First of all: $\rho$ is usually used for a Galois representation; in the context, I'm pretty sure it's supposed to be the Galois representation given by the Tate module of an elliptic curve over $\mathbf{Q}$, which is a continuous homomorphism $\operatorname{Gal}(\overline{\mathbf{Q}} / \mathbf{Q}) \to \operatorname{GL}_2(\mathbf{Z}_p)$ for some prime $p$. $\operatorname{Sym}^2 \rho$ is the symmetric square Galois representation into $\operatorname{GL}_3(\mathbf{Z}_p)$.
In the $H^1$ bit: $\mathbf{Q}_\Sigma$ is the maximal extension of $\mathbf{Q}$ unramified outside a finite set $\Sigma$ of primes, and $H^1(\mathbf{Q}_\Sigma / \mathbf{Q}, -)$ is shorthand for the group cohomology $H^1(\operatorname{Gal}(\mathbf{Q}_\Sigma / \mathbf{Q}), -)$ (more strictly, continuous gropu cohomology, which respects the Krull topology on the Galois group). We can plug in for the "$-$" any Galois representation factoring through the canonical map $\operatorname{Gal}(\overline{\mathbf{Q}} / \mathbf{Q}) \to \operatorname{Gal}(\mathbf{Q}_\Sigma / \mathbf{Q}),$ i.e. any Galois representation unramified outside $\Sigma$; the Galois representation attached to an elliptic curve (or its symmetric square) satisfies this as long as $\Sigma$ contains $p$ and all primes dividing the discriminant of the elliptic curve.

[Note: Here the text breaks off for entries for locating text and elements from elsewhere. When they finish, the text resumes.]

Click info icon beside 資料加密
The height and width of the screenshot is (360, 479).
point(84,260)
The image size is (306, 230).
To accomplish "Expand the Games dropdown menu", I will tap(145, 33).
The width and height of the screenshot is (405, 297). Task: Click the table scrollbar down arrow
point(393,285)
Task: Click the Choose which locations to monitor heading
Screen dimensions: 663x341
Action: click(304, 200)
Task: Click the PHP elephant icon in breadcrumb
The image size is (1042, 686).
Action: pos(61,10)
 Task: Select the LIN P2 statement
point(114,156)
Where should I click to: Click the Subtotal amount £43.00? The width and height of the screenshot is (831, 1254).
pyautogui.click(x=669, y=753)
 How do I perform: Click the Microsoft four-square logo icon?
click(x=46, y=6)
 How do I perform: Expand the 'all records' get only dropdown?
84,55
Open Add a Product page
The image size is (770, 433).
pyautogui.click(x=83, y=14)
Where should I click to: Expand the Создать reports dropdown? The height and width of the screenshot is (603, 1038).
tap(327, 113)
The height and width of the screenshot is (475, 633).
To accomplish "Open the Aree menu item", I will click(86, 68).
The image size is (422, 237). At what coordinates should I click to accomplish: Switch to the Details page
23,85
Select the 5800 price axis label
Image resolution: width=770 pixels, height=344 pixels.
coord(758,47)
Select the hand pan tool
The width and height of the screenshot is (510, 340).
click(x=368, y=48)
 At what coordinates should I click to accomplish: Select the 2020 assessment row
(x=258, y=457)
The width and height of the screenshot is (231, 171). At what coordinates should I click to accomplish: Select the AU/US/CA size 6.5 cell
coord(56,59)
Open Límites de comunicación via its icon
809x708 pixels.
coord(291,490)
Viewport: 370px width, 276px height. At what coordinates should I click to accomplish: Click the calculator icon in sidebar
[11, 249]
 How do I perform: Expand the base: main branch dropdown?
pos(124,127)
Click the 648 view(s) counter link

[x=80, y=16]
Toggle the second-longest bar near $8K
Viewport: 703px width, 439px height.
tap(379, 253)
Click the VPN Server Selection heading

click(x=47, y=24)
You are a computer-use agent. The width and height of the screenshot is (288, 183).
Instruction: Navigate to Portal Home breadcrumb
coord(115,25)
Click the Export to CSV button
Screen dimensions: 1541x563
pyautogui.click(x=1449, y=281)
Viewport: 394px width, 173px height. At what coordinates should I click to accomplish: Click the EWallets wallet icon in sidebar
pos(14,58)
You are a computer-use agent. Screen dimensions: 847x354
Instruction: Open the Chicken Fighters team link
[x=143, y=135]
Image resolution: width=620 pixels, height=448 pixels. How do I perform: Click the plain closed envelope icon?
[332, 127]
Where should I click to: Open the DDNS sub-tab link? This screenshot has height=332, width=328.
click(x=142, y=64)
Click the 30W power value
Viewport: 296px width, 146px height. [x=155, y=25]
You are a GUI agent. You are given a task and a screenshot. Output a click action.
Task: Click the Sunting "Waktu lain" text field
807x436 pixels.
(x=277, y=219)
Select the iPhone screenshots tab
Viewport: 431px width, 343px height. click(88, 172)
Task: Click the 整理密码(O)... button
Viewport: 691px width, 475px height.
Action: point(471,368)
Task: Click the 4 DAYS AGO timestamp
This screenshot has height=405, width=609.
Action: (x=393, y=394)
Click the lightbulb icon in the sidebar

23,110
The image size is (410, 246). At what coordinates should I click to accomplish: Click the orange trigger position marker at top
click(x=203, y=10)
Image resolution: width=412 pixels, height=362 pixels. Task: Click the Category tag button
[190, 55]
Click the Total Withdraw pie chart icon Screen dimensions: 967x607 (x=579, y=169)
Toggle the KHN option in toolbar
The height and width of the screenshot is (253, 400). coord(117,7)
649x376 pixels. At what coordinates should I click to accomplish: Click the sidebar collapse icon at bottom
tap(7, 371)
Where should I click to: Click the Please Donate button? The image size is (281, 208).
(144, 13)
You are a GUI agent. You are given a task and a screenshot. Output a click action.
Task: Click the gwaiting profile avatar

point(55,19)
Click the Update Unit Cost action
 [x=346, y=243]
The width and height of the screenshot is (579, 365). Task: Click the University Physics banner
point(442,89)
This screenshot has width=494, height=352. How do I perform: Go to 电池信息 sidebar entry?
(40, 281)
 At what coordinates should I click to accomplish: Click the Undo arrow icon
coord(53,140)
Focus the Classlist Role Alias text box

As for $\mathbf{Q}_p / \mathbf{Z}_p$: this is the "Prufer group", an infinite torsion group isomorphic to the direct limit of cyclic groups of order $p^n$ over all $n$. It's useful here because taking homs into $\mathbf{Q}_p / \mathbf{Z}_p$ gives a well-behaved duality theory for topological modules (one form of Pontryagin duality).
The only thing I haven't explained yet is the subscript $f$ in $H^1_f(...)$. This is perhaps the most delicate thing here: it's the "finite part" of the Galois cohomology group $H^1(...)$, a certain canonical submodule defined in a famous 1990 paper of Bloch and Kato. $H^1_f(\mathbf{Q}_\Sigma / \mathbf{Q}, \rho)$ is closely related to the Selmer group of the elliptic curve, so the $H^1_f$ functor is a sort of "Selmer group of an arbitrary Galois representation". The size of the Bloch--Kato Selmer group of $\operatorname{Sym}^2 \rho$ is important here because it determines how the deformation theory of $\rho$ behaves.